Assim, ciente da hipertrofia causada pelo automóvel, Ferraz dedicou-se com afinco às obras do metrô, praticamente paralisadas na administração de Maluf. Apesar de ter feito uma gestão curta, foi o prefeito que mais trabalhou para colocar em operação a primeira linha, a Norte-Sul, deixando-a em fase de testes quando foi obrigado a deixar o cargo. Porém, infelizmente, a sua lucidez foi o motivo de seu óbito político. Incomodou o ufanismo vigente ao levantar para o debate questões fundamentais, como a incapacidade do poder municipal em acompanhar a explosão do crescimento urbano desordenado com os serviços básicos necessários. Dizia que a cidade sofria de "encefalite urbana", "doença" que comprometia seu pleno desenvolvimento : "Como efeito colateral deste gigantismo surgem as deseconomias, em substituição às economias de escala geradas pela aglomeração de porte justo."

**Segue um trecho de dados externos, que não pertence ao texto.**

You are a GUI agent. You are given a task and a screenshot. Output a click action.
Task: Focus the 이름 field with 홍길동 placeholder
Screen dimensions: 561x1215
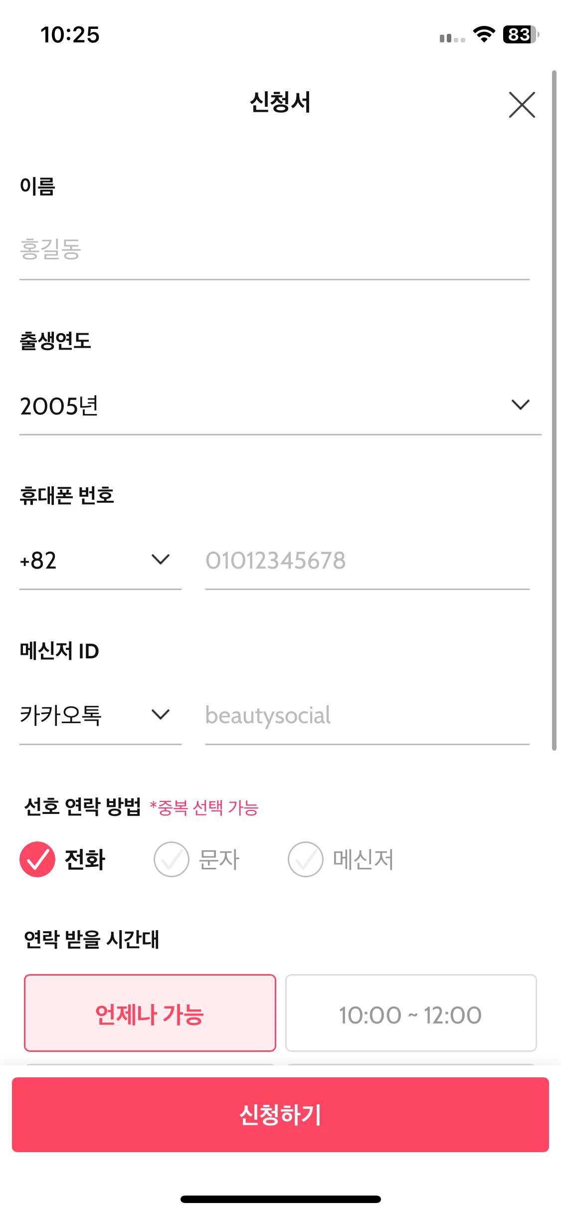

E ao dizer dramaticamente que "São Paulo precisa parar", foi interpretado ao pé da letra pela mediocridade política que grassava no auge do "milagre econômico" - prestes a sucumbir diante da alta dos preços do petróleo. O governador Laudo Natel, que o havia nomeado, demitiu-o com uma simples carta. Outros fatores também pesaram para sua desgraça política. Embora pressionado, recusava filiar-se à Arena (Aliança Renovadora Nacional), o partido oficial do regime militar. Além disso, contra a vontade de Natel, tentou fechar a fábrica de cimento Perus, na época a maior fonte poluidora da cidade.

Para a avenida Paulista havia feito um projeto de via expressa subterrânea para dar vazão aos carros que usam a avenida apenas como passagem, deixando as pistas de superfície para o trânsito local. Por baixo da via expressa correria o metrô e seria reformados convenientemente todos os equipamentos subterrâneos hoje saturados como tubulações de água, esgoto, gás e eletricidade. Seu sucessor, Miguel Colassuono, ignorou totalmente o projeto, cumprindo a orientação mesquinha de Laudo Natel, totalmente despida de qualquer critério urbanístico.

A Lei de Zoneamento em vigor atualmente foi concebida por Figueiredo Ferraz em 1972. Apesar de defasada em muitos aspectos e das modificações e violações sofridas ao longo do tempo, ainda é o único instrumento de ordenamento da ocupação espacial da cidade. Também em sua administração foi criada a Emurb (Empresa Municipal de Urbanização), dotando a Prefeitura de um órgão técnico voltado para o urbanismo.